• [Record set]

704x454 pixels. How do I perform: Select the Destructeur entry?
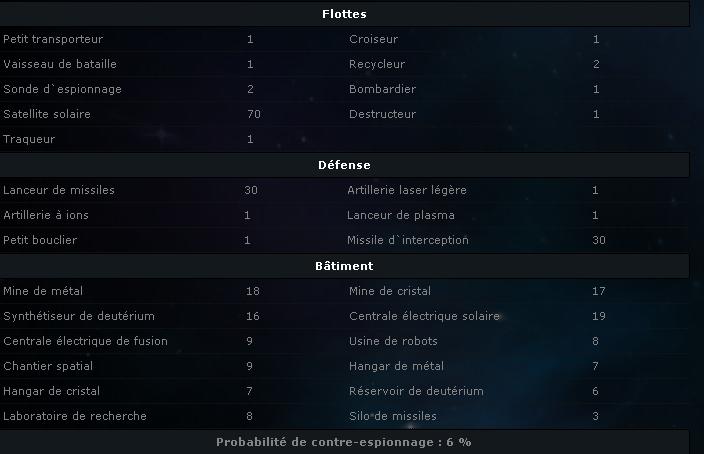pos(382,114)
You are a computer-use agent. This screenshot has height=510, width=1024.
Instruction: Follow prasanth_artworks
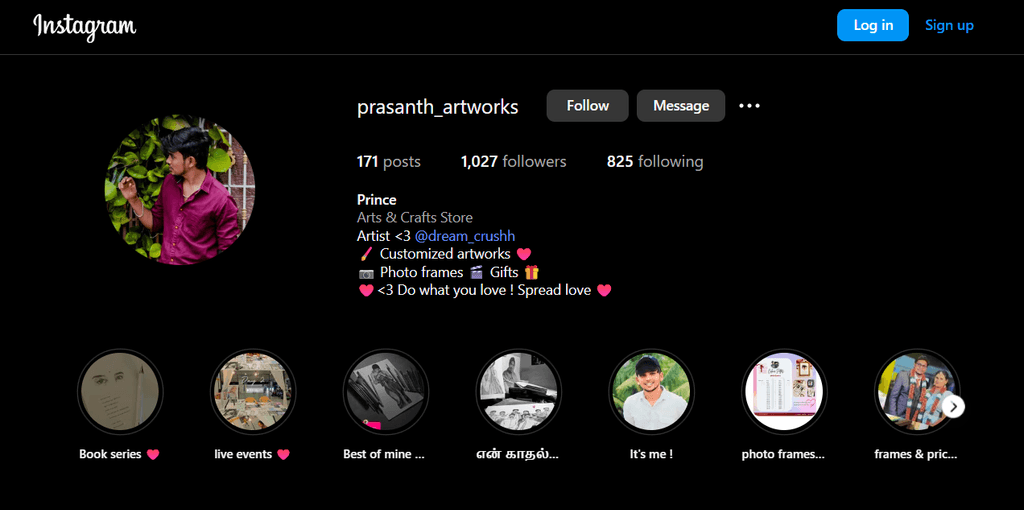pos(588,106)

==

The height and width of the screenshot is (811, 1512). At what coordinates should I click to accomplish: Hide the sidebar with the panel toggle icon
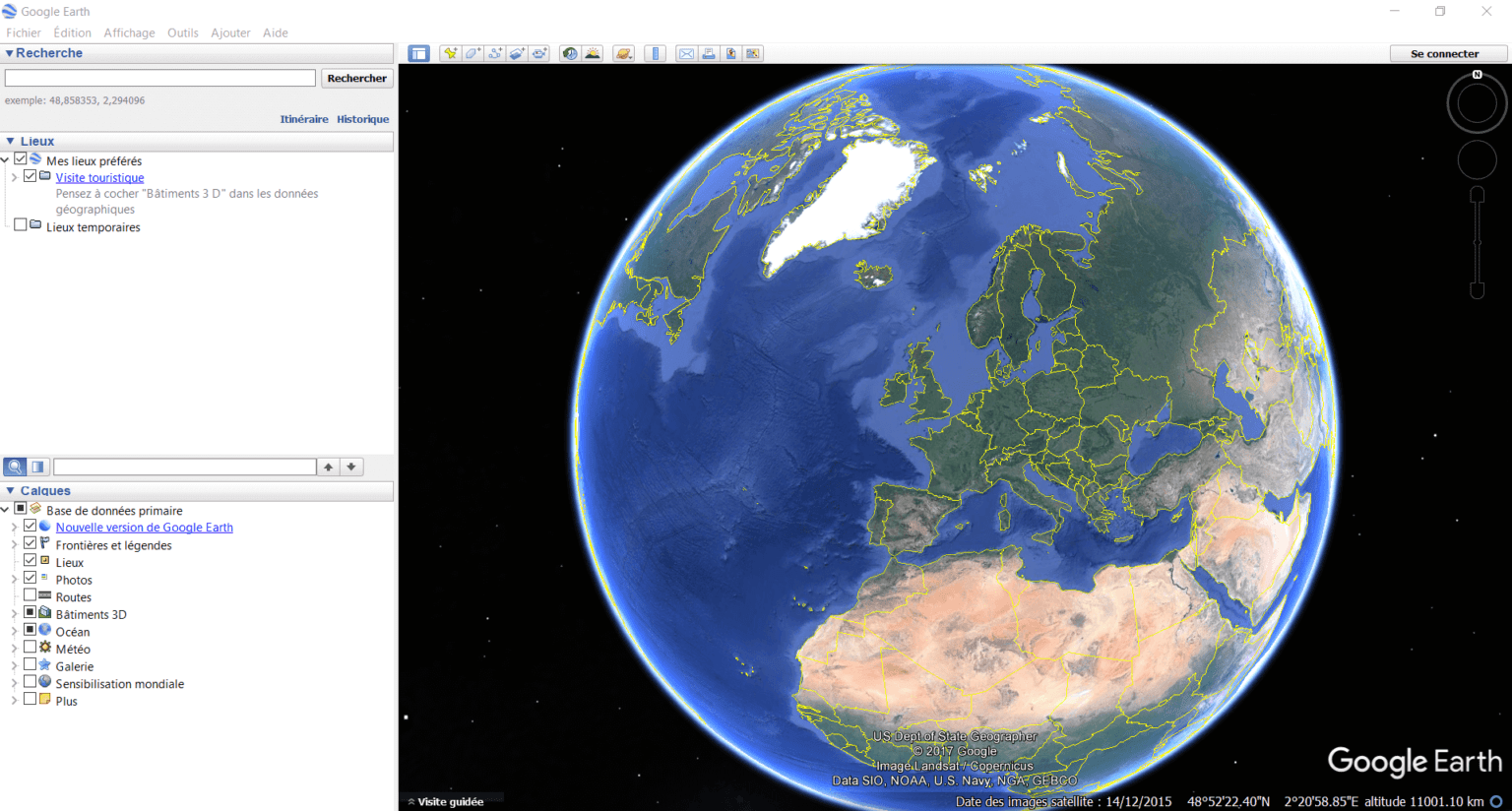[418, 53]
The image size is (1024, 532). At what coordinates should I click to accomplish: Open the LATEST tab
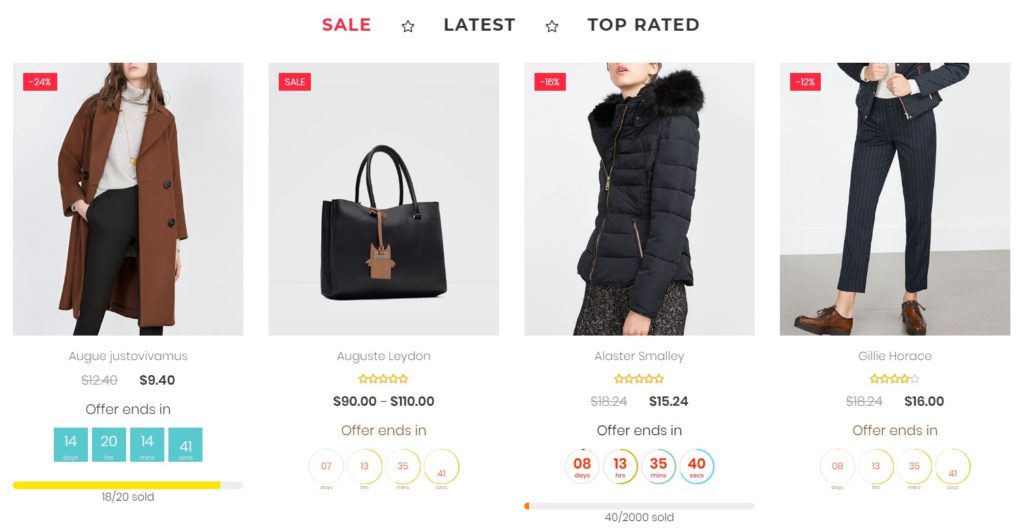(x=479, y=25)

* * *

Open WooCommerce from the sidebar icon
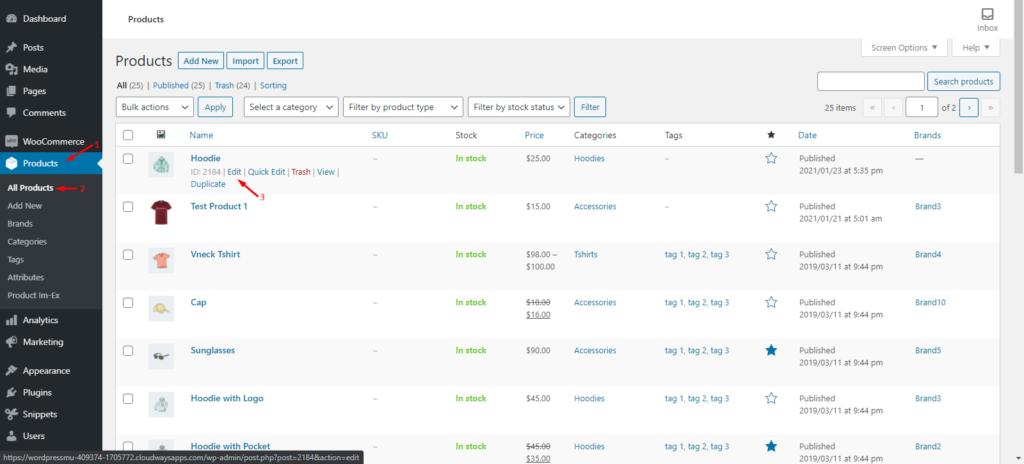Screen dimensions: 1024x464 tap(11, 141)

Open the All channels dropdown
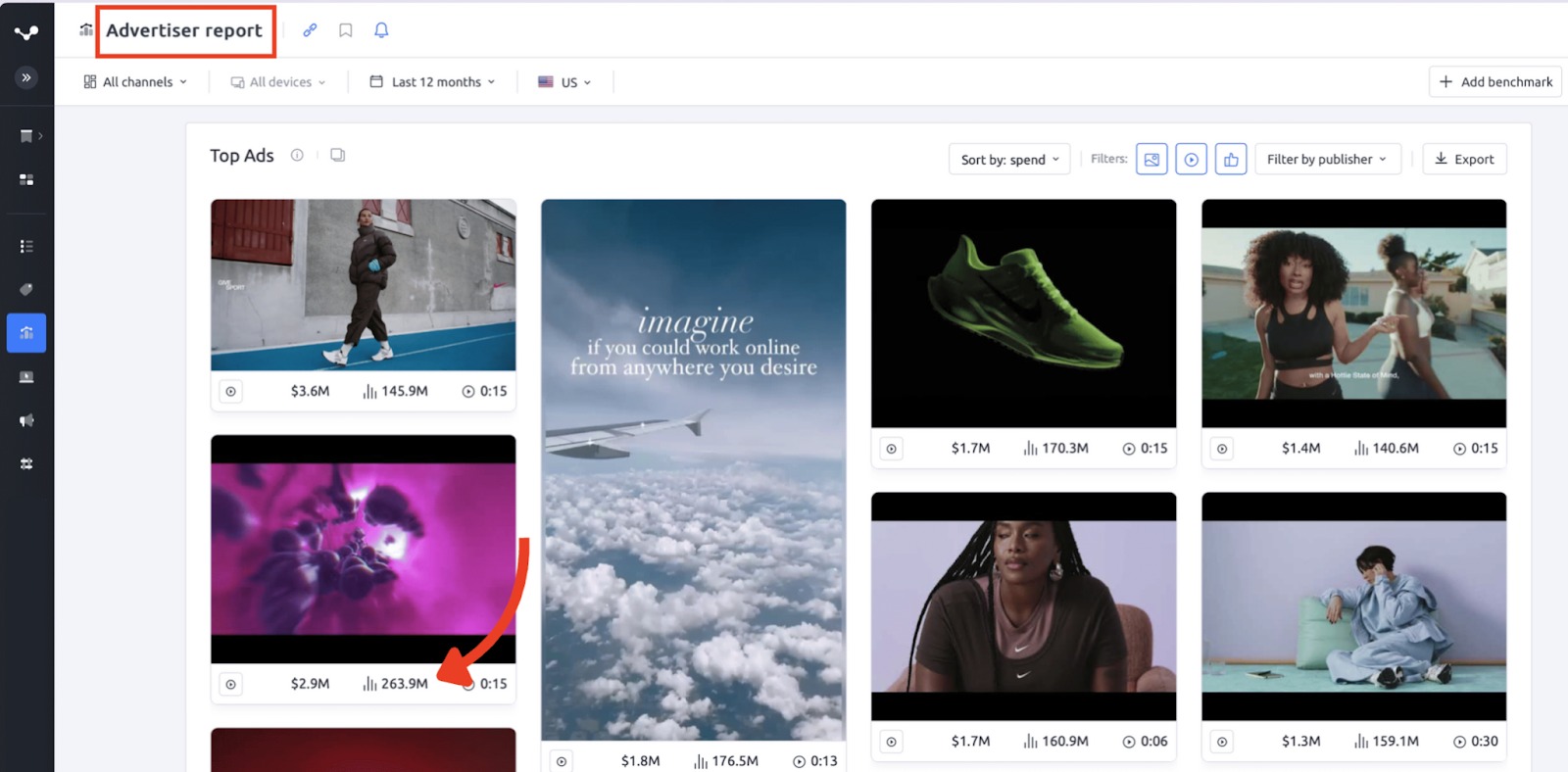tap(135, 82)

• [Work to be completed] Copy the rows starting at the line that contains "The image size" and ending at the line that contains "(x=479, y=25)", including the request text unchanged but multiplying each click coordinate in the answers by 2.45 and rounding it to a whole number, halves up. Give only those rows, and leave out the pictures.

• [Written reply]
The image size is (1024, 532). At what coordinates should I click to accomplish: Open the LATEST tab
(x=1174, y=61)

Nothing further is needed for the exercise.